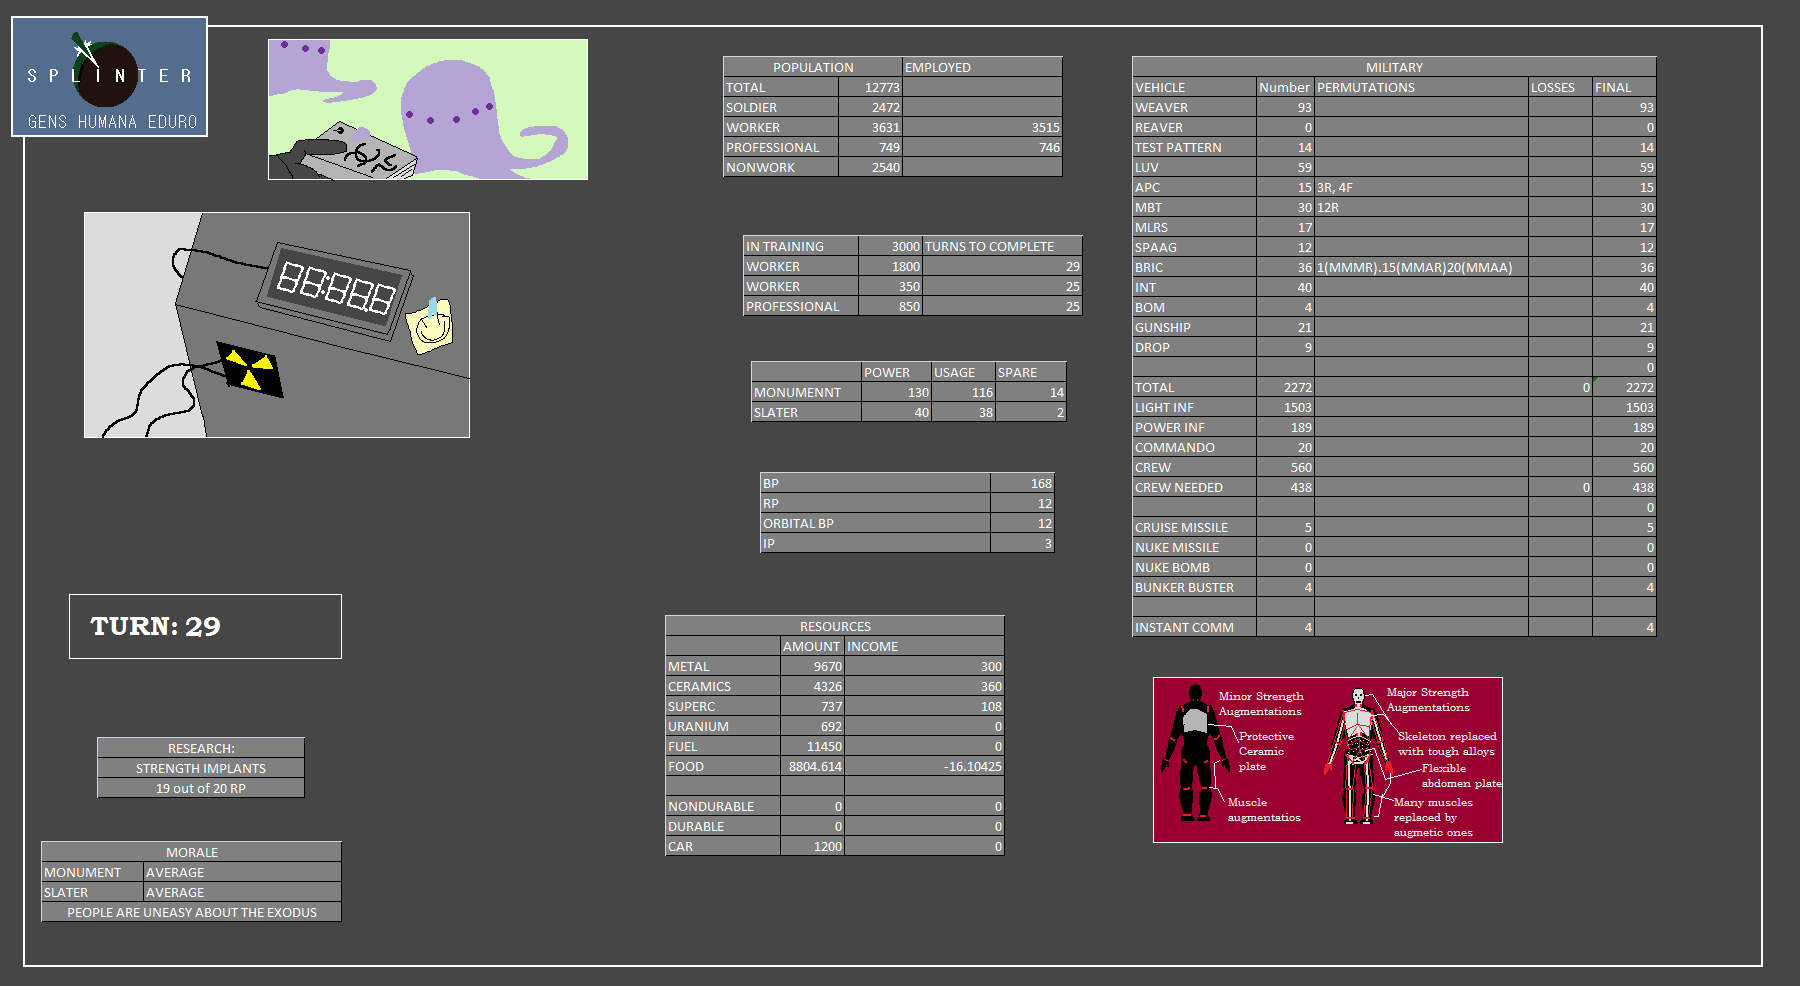Select the RESEARCH: STRENGTH IMPLANTS cell

200,768
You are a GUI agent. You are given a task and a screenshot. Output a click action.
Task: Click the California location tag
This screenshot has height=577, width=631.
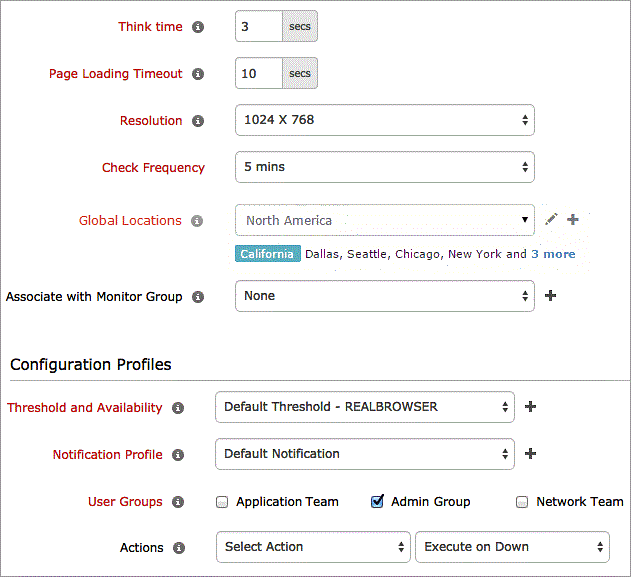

=== Required action ===
Could you transcribe exactly the lines from the line containing "You are a GUI" through the final line of the records, both included, and nothing beyond them? The pictures should be left out.

=== Solution ===
You are a GUI agent. You are given a task and a screenshot. Output a click action.
Task: Click the California location tag
This screenshot has height=577, width=631.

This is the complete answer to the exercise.